Jake Strickland in Utah is fighting for a son he never had the chance to set his eyes on. A son who was given away in adoption keeping him in the dark. The worst part of the story is that Utah’s laws do not recognize the rights of unmarried fathers like Strickland. In this case, the mother was a married woman – who concealed that fact to Strickland – and the de jure father was possibly too happy to give away the infant of the de facto father in adoption.
Attorney Wes Hutchins is representing Strickland both in the federal lawsuit and in an action pending in the Utah Court of Appeals. The lawsuit, says Hutchins, is making “an effort to hold everyone accountable for the conspiracy to defraud Jake.”
In the instant case, Strickland and Demke had started dating after they met in 2009 and within months she declared that she was pregnant. When Strickland wanted to sign up with Utah’s putative father registry, Demke became enraged and said that she would not allow Strickland to see the baby.

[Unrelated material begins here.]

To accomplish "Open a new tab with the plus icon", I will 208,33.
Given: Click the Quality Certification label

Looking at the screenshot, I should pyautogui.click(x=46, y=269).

Strickland reconciled with the situation, bought groceries and gave cash to cover medical bills and continued to support Demke and a child she had from another relationship. He accompanied her to visit the doctor and was present during the ultrasound that revealed she was carrying a boy. The couple discussed names for the boy and planned to name him Jack. They discussed parenting plans including possibilities that Strickland would raise the boy on his own if necessary. Eventually, according to the lawsuits, Demke told Strickland she supported a shared parenting plan.
With baby Jack due in January, the two had a baby shower and attended a Christmas party hosted by Strickland’s family. On December 28, they toured the holiday lights at the LDS Church’s Temple Square, exchanged text messages on December 29, and nothing seemed amiss.
However, Demke gave birth to the boy on December 29, and immediately placed the baby up for adoption. Strickland was kept in the dark, and when he came to know of the birth on January 5, by then Demke had already given away the baby boy in adoption. Strickland was in for another surprise – he learned that Demke was not divorced, as he had been led to believe, and her legal husband had signed the papers that gave away Strickland’s son in adoption.
On January 6, Strickland filed a paternity claim. A third district judge did not dismiss his paternity claim and asked the motion to be joined with the adoption proceeding going on in Utah’s second District Court. However, the case was never consolidated, and again without explanations and without knowledge of Strickland, the adoption proceedings were hurriedly completed, and a second District Judge denied Strickland’s efforts to challenge the adoption.
Now, Strickland has gone to federal court and has filed a $130 million lawsuit for the “illegal deceit-ridden infant adoption” that deprived him of his son.
Jake Strickland is fighting for a son he never had the chance to set his eyes on and Utah’s laws do not recognize the rights of unmarried fathers. Attorney Wes Hutchins is representing Strickland both in the federal lawsuit and in an action pending in the Utah Court of Appeals.